Exercise:
An exact transcription of the entries is required, with no images included.

Task material:
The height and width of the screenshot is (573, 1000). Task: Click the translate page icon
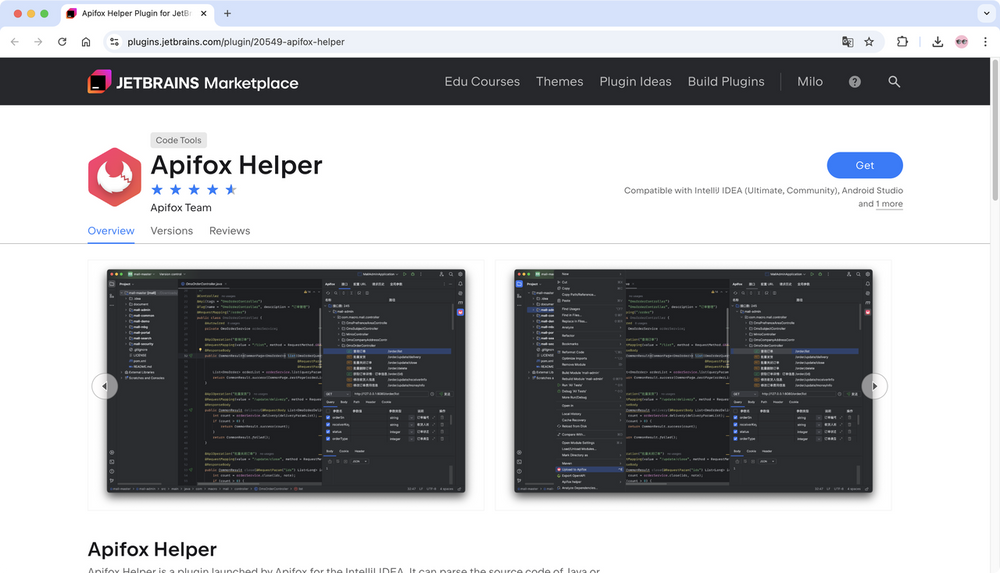[847, 42]
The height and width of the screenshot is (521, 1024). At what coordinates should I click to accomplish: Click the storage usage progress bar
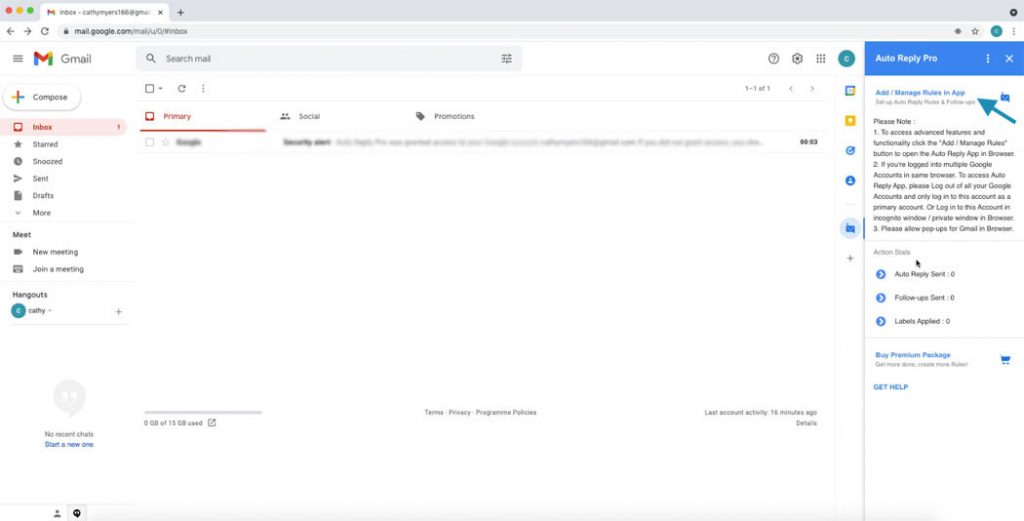point(203,412)
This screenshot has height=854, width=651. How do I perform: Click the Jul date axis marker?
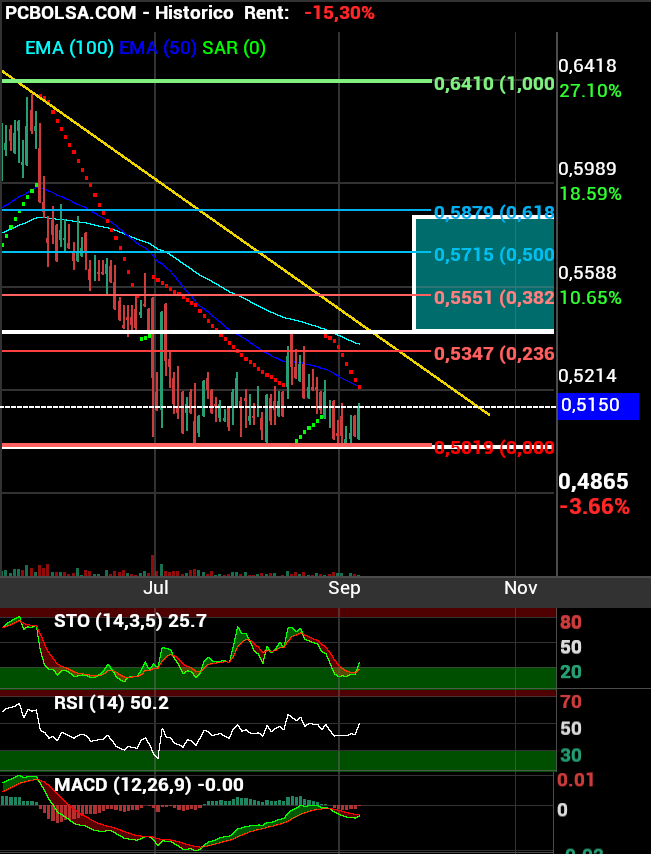click(155, 588)
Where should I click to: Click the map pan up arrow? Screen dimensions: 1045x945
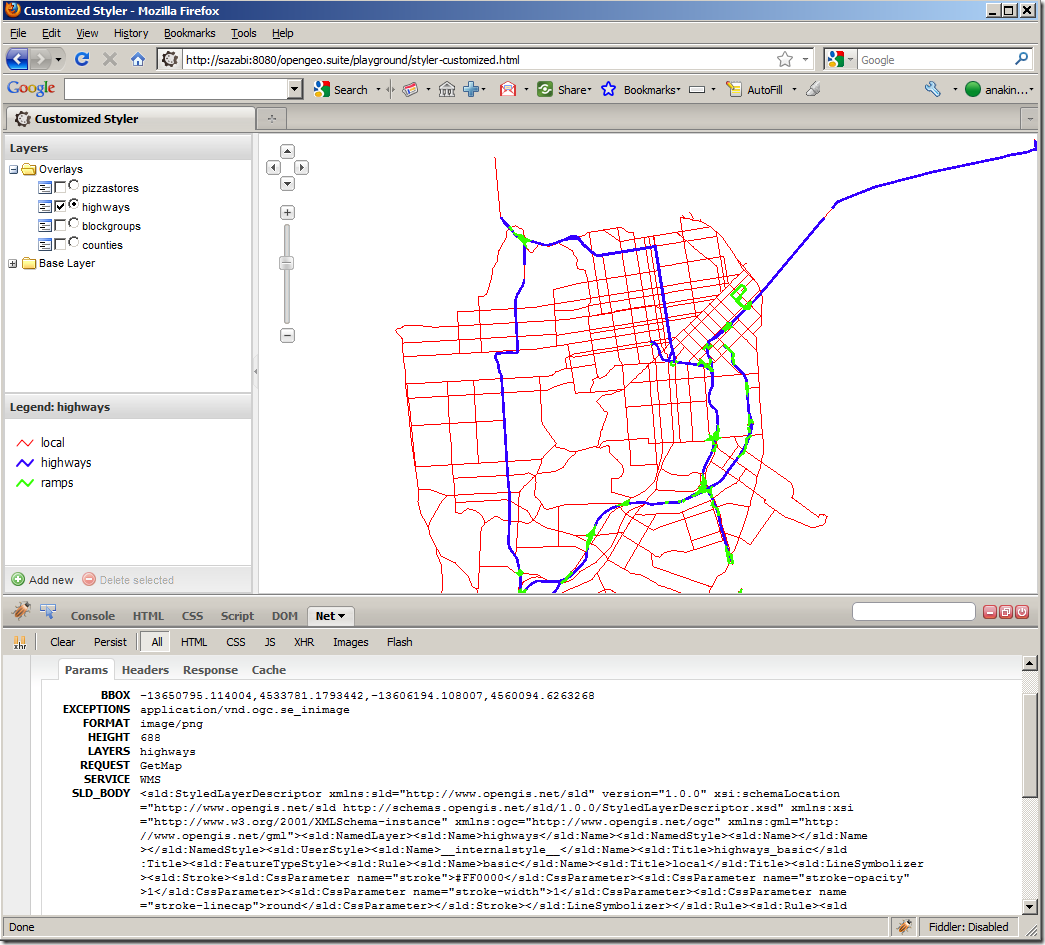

Answer for this exercise:
The height and width of the screenshot is (573, 1000). Task: Click the translate page icon
[847, 42]
The height and width of the screenshot is (521, 1024). At what coordinates should I click to accomplish: Click the storage usage progress bar
point(203,412)
This screenshot has height=854, width=651. How do I perform: Click the Jul date axis marker?
click(155, 588)
Where should I click to: Click the map pan up arrow? Screen dimensions: 1045x945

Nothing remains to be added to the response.